I just posted about Michigan mud on the main thread page. 

Yeah it is bad right now. I don't see any reason to do any baths until it firms up some unless they get REALLY bad. My house will be a disaster area. Maybe when we get dried up truly in the spring, I will ask DH to take a day, and I will take a day (or call in sick) and we can CLEAN the dogs and the house. 

Belle will get a bath before she goes to Nationals, end of March. Maybe the gold ones will get one tonight I hope not. It all depends on what happens when they go out after we get home from work.


----------



## Bender

I am not looking forward to the dog run's muddy disaster when the snow melts!

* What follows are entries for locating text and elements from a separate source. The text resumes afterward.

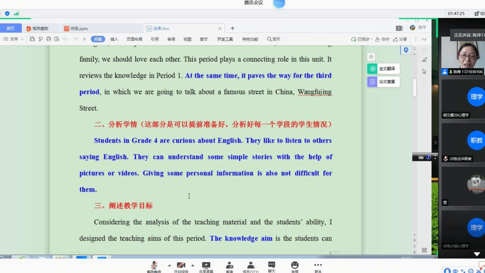
Task: Open print preview icon in quick toolbar
Action: click(57, 39)
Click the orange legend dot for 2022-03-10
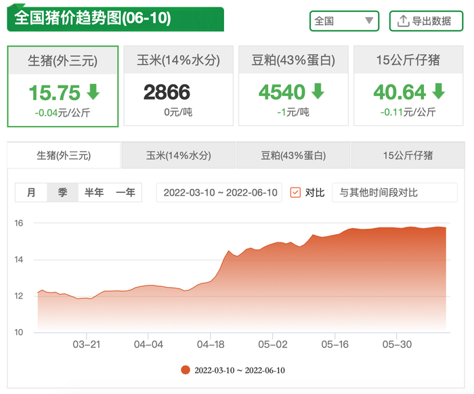 [186, 370]
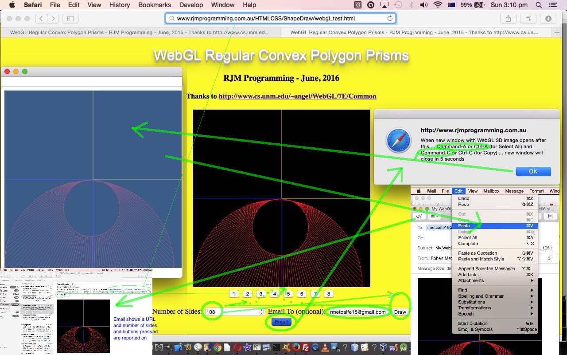This screenshot has height=355, width=567.
Task: Click the Number of Sides stepper arrows
Action: point(261,312)
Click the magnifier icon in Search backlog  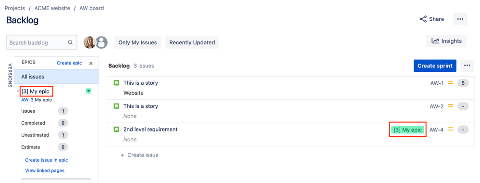coord(71,42)
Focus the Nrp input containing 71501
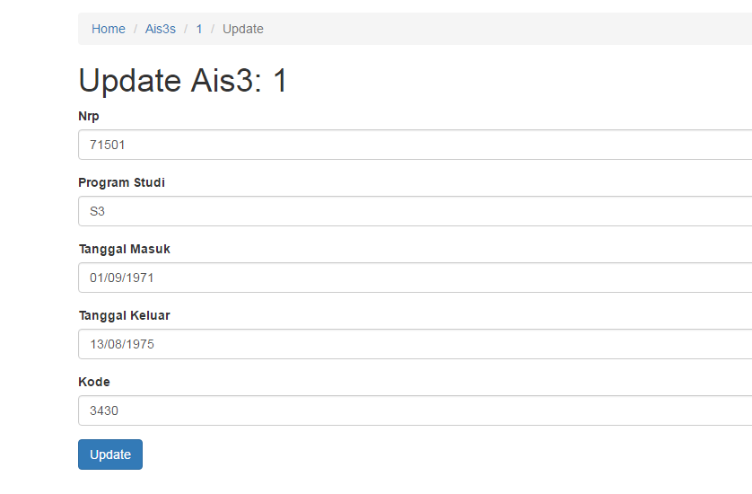752x494 pixels. pos(413,145)
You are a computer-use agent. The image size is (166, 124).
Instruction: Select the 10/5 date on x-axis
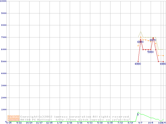150,123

I figure I'll deal with it for a week or so then get 4 or so bales of straw and put that down so the mud is underneath. One of these years we'll get bark mulch or something down.....


----------



## justpenny

Bark Mulch. That's a good idea. I didn't think of that. We have a very small yard (10 x 25) and it is a diaster. I'm was trying to think what we could put down. Has anyone heard of dog artifical turf and what are your thoughts?


----------



## Cathy's Gunner

Gunner gets filthy on his walks, not so much our yard. I don't always use shampoo on him. I put him in the tub to spray all the mud/dirt off his legs and belly. If I put anything down in my yard it would probably be straw. I can't put mulch down because he would eat it. He loves anything wood. Most mulch has chemicals in it so that would be dangerous.


----------



## Maggies mom

I am in the process of putting straw down on my entire back yard..He has helped in the past with the mud. Here is my old back yard, with the straw.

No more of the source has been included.